Short exercise
Please give the items again from the line containing "The width and height of the screenshot is (1024, 540)." through the line containing "Action: coord(102,41)", swapping "rewind to start" for "jump to beginning" and leaving everything else as it is.

Provided records

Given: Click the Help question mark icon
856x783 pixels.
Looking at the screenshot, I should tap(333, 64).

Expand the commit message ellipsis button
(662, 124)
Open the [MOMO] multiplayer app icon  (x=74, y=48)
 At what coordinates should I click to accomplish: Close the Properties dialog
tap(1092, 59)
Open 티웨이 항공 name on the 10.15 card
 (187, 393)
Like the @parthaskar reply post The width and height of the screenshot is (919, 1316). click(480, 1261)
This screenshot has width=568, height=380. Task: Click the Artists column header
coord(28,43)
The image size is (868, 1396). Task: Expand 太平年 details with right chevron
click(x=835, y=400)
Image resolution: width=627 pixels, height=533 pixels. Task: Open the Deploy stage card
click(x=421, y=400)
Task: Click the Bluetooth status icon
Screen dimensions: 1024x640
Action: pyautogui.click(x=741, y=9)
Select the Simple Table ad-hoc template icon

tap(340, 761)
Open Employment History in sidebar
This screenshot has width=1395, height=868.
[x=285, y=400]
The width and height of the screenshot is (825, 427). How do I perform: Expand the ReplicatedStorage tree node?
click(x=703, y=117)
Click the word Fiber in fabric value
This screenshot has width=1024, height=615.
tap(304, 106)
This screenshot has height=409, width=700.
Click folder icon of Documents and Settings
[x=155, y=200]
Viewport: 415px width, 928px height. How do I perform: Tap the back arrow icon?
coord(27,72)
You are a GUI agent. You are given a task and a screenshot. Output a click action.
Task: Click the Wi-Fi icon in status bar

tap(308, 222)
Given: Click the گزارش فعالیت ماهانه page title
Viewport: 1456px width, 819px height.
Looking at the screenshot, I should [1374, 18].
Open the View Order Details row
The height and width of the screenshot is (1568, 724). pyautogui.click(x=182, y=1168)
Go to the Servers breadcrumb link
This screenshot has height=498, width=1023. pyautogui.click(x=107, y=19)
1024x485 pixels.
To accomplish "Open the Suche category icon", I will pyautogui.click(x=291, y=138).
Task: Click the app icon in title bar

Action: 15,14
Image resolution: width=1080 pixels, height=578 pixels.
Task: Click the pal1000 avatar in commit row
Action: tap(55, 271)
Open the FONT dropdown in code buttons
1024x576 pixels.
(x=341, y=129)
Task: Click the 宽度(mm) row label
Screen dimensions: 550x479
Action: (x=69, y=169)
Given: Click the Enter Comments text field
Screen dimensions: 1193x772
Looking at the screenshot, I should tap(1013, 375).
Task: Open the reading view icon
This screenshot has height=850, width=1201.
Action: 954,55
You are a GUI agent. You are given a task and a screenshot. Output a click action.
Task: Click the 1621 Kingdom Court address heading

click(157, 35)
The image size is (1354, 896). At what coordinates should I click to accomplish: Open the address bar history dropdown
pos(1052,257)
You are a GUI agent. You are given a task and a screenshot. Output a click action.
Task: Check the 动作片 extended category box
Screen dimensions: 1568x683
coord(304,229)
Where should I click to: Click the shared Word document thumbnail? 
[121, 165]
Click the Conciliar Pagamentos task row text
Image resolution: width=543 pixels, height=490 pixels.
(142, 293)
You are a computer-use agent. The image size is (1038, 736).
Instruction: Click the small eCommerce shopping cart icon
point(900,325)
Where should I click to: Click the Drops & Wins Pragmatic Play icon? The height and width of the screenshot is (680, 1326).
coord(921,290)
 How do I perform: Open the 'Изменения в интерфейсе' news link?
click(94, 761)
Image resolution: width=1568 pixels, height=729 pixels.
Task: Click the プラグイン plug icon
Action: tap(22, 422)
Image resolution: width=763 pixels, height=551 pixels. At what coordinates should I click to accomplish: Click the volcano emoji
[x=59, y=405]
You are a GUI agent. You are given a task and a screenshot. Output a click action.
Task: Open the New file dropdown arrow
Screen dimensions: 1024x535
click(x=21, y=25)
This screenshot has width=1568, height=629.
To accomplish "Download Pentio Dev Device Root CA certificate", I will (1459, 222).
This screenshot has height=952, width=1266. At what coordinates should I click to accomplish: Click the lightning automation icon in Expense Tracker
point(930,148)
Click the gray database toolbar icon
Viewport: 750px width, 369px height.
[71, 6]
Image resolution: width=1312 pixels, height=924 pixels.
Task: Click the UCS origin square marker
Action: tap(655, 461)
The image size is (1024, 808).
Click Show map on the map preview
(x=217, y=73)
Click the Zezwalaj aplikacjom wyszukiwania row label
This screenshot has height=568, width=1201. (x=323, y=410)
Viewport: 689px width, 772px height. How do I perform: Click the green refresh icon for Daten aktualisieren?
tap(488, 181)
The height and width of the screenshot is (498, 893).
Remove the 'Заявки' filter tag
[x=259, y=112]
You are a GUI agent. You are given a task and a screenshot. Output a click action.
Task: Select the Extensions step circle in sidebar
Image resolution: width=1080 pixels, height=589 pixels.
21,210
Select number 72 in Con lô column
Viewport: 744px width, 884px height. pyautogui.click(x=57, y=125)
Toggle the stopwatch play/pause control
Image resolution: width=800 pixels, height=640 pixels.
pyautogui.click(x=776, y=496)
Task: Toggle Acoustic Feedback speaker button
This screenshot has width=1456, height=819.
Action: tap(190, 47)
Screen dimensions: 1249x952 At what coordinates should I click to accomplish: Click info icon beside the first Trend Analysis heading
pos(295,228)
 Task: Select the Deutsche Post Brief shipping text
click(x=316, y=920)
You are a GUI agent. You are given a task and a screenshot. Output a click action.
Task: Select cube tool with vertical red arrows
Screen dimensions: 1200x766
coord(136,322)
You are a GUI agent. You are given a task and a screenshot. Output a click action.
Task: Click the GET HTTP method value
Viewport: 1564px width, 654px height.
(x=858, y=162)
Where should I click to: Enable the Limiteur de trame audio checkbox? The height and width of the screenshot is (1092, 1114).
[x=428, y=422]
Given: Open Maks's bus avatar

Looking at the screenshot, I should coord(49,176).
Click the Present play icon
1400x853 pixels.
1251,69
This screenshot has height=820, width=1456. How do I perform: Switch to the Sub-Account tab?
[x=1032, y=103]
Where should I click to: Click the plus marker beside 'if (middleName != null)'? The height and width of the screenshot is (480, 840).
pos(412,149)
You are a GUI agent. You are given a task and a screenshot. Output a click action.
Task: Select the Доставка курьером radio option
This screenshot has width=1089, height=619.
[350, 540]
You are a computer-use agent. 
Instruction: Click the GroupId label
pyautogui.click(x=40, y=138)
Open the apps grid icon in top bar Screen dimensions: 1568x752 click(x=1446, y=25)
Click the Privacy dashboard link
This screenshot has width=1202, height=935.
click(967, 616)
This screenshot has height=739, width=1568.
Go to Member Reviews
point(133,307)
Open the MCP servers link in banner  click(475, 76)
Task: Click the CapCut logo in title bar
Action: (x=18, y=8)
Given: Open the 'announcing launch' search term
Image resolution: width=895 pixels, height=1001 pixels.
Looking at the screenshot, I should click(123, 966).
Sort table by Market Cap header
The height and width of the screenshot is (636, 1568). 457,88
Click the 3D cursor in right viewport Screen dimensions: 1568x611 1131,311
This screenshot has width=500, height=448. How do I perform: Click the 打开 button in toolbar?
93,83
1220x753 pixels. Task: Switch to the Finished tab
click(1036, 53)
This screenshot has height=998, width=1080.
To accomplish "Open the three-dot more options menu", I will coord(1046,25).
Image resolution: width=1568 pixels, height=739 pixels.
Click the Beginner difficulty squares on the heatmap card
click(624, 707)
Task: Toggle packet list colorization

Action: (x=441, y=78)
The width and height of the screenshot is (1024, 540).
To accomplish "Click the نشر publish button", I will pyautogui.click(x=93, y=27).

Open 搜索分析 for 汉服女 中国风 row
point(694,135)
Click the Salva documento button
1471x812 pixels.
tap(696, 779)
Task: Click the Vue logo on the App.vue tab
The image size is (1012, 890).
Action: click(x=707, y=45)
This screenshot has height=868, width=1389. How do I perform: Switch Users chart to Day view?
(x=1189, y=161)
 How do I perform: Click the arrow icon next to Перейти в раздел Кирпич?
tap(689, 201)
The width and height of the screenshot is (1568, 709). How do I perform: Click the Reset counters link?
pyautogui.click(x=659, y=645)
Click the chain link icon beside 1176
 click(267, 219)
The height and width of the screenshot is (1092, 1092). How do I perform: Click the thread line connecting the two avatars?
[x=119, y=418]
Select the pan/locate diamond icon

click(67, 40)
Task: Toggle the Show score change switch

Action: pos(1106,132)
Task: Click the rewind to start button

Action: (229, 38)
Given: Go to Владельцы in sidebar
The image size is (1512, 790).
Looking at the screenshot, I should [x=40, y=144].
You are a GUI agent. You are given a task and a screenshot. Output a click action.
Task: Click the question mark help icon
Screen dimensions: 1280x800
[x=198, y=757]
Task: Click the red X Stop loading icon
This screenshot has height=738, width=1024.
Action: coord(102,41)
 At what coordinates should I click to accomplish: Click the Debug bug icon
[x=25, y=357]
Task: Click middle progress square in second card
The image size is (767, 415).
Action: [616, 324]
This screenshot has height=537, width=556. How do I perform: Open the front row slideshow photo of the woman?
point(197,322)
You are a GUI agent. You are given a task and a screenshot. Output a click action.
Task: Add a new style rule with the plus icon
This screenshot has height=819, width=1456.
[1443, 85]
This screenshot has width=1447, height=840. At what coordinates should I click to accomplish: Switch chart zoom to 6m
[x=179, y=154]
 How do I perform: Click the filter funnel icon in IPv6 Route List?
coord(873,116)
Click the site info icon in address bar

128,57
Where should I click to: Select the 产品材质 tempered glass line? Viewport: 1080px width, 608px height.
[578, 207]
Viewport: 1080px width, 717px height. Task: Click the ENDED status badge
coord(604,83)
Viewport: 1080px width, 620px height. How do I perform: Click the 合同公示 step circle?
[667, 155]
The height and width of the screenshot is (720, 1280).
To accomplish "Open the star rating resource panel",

Task answer
The width and height of the screenshot is (1024, 540).
To accomplish "Click the نشر publish button", I will pyautogui.click(x=93, y=27).

Open 搜索分析 for 汉服女 中国风 row
point(694,135)
Click the Salva documento button
1471x812 pixels.
tap(696, 779)
Task: Click the Vue logo on the App.vue tab
The image size is (1012, 890).
Action: click(x=707, y=45)
This screenshot has height=868, width=1389. How do I perform: Switch Users chart to Day view?
(x=1189, y=161)
 How do I perform: Click the arrow icon next to Перейти в раздел Кирпич?
tap(689, 201)
The width and height of the screenshot is (1568, 709). How do I perform: Click the Reset counters link?
pyautogui.click(x=659, y=645)
Click the chain link icon beside 1176
 click(267, 219)
The height and width of the screenshot is (1092, 1092). How do I perform: Click the thread line connecting the two avatars?
[x=119, y=418]
Select the pan/locate diamond icon

click(67, 40)
Task: Toggle the Show score change switch

Action: pos(1106,132)
Task: Click the jump to beginning button

Action: (229, 38)
Given: Go to Владельцы in sidebar
The image size is (1512, 790).
Looking at the screenshot, I should [x=40, y=144].
You are a GUI agent. You are given a task and a screenshot. Output a click action.
Task: Click the question mark help icon
Screen dimensions: 1280x800
[x=198, y=757]
Task: Click the red X Stop loading icon
This screenshot has height=738, width=1024.
Action: coord(102,41)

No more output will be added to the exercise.